Revenues primarily consist of sales of air conditioning, heating and refrigeration equipment and related parts and supplies. Selling, general and administrative expenses primarily consist of selling expenses, the largest components of which are salaries, commissions and marketing expenses that tend to be variable in nature and correlate to changes in sales. Other significant selling, general and administrative expenses relate to the operation of warehouse facilities, including a fleet of trucks and forklifts and facility rent, which are payable mostly under non-cancelable operating leases.
Sales of residential central air conditioners, heating equipment and parts and supplies are seasonal.
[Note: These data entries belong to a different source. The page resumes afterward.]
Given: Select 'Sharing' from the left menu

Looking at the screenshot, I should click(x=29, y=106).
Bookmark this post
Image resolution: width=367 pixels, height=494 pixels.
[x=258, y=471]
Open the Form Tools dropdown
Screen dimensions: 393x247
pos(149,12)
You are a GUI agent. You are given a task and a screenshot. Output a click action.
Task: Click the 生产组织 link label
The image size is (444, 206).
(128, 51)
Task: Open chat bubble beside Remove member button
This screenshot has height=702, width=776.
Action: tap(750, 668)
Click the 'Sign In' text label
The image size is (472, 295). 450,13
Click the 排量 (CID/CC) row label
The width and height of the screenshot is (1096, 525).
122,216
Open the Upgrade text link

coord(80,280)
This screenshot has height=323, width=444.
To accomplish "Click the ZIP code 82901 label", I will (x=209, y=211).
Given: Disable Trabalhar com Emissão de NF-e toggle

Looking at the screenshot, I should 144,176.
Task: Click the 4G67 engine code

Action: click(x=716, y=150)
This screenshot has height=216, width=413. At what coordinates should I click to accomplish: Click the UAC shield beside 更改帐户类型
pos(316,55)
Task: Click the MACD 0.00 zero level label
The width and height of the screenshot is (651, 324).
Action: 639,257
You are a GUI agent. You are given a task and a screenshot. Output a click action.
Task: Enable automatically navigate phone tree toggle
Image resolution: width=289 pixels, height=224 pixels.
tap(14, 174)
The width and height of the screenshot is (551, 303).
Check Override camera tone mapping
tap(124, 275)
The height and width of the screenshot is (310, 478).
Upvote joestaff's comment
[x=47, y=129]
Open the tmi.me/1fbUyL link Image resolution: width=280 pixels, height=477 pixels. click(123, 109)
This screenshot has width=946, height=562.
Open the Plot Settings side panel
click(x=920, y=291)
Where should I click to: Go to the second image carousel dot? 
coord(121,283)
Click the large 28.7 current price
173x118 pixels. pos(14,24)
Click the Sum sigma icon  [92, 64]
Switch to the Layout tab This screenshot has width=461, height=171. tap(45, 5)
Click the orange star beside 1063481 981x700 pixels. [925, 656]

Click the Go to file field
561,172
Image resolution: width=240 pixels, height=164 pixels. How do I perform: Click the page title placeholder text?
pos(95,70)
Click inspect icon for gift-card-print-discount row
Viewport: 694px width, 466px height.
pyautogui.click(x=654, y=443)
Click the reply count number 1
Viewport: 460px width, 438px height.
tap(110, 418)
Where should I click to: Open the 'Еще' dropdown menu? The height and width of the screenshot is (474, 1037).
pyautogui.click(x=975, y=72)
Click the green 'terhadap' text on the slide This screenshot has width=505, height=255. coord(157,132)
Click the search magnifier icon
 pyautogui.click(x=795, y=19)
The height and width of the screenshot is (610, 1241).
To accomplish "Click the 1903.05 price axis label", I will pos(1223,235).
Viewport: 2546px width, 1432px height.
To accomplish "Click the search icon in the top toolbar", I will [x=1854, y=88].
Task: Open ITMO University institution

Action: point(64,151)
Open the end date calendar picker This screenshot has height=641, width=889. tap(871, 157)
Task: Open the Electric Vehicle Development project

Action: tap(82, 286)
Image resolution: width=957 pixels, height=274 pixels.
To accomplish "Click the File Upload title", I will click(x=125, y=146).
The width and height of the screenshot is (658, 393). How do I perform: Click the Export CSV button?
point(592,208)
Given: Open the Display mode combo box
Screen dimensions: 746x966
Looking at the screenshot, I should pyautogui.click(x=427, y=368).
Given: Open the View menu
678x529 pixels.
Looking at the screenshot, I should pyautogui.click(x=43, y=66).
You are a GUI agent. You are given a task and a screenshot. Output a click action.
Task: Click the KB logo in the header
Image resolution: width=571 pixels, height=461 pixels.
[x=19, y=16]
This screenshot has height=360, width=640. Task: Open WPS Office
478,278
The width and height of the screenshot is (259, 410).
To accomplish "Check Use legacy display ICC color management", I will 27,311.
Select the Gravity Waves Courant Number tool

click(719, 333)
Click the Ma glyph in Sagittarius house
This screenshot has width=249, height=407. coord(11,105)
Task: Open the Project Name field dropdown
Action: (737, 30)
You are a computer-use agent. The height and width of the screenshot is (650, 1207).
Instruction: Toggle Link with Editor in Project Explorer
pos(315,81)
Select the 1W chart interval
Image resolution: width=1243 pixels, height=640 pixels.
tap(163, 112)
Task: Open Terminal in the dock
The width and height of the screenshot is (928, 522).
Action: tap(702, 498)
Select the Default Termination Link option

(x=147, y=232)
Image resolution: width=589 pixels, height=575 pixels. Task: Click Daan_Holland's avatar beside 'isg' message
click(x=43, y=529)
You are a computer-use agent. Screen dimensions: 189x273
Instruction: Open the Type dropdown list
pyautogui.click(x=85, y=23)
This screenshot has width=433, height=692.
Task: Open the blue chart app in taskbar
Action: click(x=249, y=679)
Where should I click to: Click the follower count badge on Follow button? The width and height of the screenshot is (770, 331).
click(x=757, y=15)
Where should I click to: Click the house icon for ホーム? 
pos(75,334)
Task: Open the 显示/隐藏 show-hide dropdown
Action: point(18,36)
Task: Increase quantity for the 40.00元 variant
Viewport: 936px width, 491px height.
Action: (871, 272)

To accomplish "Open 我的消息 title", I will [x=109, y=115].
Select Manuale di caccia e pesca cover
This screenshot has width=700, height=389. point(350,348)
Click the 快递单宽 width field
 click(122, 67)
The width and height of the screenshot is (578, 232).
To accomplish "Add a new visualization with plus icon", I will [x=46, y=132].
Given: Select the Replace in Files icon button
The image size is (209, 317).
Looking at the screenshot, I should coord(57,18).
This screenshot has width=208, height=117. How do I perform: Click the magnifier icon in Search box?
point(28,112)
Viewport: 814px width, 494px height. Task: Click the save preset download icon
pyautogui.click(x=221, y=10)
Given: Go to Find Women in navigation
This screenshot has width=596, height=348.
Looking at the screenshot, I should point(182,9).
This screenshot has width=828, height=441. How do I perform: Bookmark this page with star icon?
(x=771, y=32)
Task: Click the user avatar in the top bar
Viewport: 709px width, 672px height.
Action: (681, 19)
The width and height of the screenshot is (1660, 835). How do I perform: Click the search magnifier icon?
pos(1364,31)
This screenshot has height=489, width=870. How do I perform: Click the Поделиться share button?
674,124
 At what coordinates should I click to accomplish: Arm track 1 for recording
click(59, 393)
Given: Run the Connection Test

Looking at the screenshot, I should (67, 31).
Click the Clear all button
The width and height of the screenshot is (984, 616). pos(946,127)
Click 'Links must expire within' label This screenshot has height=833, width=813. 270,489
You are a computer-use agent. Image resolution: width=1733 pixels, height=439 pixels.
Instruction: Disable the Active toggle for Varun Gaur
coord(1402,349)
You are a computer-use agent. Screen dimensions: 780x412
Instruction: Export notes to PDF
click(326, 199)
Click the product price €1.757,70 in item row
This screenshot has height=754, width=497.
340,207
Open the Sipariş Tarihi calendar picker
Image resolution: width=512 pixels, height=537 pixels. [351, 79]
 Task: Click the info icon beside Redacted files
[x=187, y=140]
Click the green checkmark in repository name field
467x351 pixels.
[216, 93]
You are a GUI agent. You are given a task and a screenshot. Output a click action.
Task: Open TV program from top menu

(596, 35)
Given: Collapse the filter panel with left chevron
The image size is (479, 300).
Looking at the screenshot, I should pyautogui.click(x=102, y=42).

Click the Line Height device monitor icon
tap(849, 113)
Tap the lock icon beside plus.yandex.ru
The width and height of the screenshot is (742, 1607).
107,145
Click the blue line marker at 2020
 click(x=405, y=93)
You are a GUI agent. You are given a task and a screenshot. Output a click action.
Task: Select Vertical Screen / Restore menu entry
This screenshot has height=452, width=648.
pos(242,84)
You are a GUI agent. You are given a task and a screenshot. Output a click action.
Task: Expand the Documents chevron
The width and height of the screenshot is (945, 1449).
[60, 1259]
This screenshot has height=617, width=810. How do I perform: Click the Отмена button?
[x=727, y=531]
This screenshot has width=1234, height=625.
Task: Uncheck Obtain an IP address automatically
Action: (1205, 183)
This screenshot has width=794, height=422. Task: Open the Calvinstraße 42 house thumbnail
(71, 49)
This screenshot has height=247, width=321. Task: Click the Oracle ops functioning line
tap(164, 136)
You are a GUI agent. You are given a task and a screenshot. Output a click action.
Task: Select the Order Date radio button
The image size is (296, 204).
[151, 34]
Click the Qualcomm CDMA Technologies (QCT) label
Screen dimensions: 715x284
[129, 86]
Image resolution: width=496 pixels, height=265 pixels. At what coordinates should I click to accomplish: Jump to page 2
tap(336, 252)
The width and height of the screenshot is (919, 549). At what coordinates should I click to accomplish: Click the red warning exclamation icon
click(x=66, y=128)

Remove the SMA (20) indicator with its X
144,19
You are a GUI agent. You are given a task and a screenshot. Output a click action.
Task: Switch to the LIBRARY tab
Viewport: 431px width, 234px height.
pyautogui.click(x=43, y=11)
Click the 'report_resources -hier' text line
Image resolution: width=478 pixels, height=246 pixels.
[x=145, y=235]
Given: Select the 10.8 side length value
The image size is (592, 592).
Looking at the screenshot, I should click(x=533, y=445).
Furthermore, results of operations can be impacted favorably or unfavorably based on the severity or mildness of weather patterns during summer or winter selling seasons. Demand related to the residential central air conditioning replacement market is highest in the second and third quarters with demand for heating equipment usually highest in the fourth quarter. Demand related to the new construction sectors throughout most of the markets is fairly even during the year except for dependence on housing completions and related weather and economic conditions.
Critical Accounting Policies
Managements discussion and analysis of financial condition and results of operations is based upon the condensed consolidated financial statements, which have been prepared in accordance with U.S. generally accepted accounting principles. The preparation of these financial statements requires management to make estimates and assumptions that affect the reported amounts of assets and liabilities, disclosure of contingent assets and liabilities at the date of the condensed consolidated financial statements and the reported amount of revenues and expenses during the reporting period. Actual results may differ from these estimates under different assumptions or conditions. At least quarterly, management reevaluates its judgments and estimates, which are based on historical experience, current trends and various other assumptions that are believed to be reasonable under the circumstances.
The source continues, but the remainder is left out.